Vanille-Preis: Gewürz ist nun wertvoller als Silber
Neben Aktien und Anleihen sind Rohstoffe ein spannendes Feld für Investments. Abgesehen von Gold, Silber oder Kupfer können Agrarrohstoffe außergewöhnliche Chancen bieten.
Diese Soft Commodities umfassen so ziemlich alles, was im täglichen Leben konsumiert wird: von Weizen, Mais oder Zucker über Kaffee und Kakao bis zu Sojabohnen oder Gewürzen werden landwirtschaftliche Produkte über Futures an den Börsen gehandelt.
Vanille-Preis ums 30-Fache gestiegen
Wenn besondere Umstände wie schlechtes Wetter die Ernte verhageln, schießen die Preise teils exorbitant in die Höhe. Der jüngste Renner ist Vanille. Der Preis für die Bourbon-Vanille stieg zeitweise auf über 600 US-$. Damit ist das Gewürz wertvoller als ein Kilo Silber, das weniger als 550 US-$ kostet. Der Lebensmittelkonzern Nestlé etwa verkauft Vanilleeis nun um 2,5 % teurer.
Der Vanille-Preis geht schon seit fünf Jahren steil nach oben. 2012 lag er noch bei rund 20 US-$. Auch in naher Zukunft dürfte der Preis für Vanille nicht unter 400 US-$ sinken. Die Entwicklung hat mehrere Gründe.
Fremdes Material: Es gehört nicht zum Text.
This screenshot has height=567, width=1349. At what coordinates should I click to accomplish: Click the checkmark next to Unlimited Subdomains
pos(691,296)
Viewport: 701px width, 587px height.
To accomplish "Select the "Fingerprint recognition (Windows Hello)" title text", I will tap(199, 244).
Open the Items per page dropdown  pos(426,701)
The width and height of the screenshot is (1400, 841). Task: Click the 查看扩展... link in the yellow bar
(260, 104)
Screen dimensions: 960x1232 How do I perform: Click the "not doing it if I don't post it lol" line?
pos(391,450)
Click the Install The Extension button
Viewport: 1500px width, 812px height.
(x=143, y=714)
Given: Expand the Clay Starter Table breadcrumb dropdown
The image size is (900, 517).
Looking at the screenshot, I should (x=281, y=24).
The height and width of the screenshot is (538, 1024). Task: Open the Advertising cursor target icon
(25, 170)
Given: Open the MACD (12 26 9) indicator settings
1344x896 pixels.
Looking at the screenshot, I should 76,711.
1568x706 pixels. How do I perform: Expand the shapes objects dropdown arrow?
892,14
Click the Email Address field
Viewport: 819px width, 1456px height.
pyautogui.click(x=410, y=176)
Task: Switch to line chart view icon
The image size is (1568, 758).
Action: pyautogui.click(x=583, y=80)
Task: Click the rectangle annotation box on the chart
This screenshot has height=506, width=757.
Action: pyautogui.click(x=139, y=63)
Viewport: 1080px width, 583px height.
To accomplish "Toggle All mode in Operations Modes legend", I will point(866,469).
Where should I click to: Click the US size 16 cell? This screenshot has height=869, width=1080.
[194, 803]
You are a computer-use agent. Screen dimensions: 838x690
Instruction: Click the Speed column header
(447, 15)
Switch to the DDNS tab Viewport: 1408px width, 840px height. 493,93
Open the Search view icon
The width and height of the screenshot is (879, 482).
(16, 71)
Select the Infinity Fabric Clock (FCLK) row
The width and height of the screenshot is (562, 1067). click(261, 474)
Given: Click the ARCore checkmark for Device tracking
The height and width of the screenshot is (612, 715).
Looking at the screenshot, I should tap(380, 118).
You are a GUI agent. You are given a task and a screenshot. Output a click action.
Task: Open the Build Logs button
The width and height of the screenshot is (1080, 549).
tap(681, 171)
Gleich ob Kuchen, Kekse, Körperpflege, die Verbraucher achten seit Jahren zunehmend auf natürliche anstelle der meist verwendeten künstlichen Aromastoffe. Die gestiegene Nachfrage schlägt sich im Preis nieder. Zudem sind die Anbaugebiete für die besonders begehrte Sorte der Bourbon-Vanille auf Madagaskar, La Réunion und die Komoren beschränkt.
Obendrein wurde Madagaskar im März vom Zyklon „Enawo“ heimgesucht, der weite Flächen verwüstete und die Ernte erheblich beeinträchtigte. Die Insel vor der ostafrikanischen Küste deckt ca. 80 % des Weltbedarfs. Damit bestimmt Madagaskar den Vanille-Preis.
Mdax-Konzern an vorderster Front
Wenn also zur höheren Nachfrage bei begrenztem Angebot ein verheerendes Naturereignis kommt, sind Preisauftriebe wie bei Vanille kein Wunder. Die wiederum sorgen für vermehrten Erntediebstahl, weshalb viele Bauern vorsorglich sehr früh mit der Ernte beginnen – eigentlich zu früh.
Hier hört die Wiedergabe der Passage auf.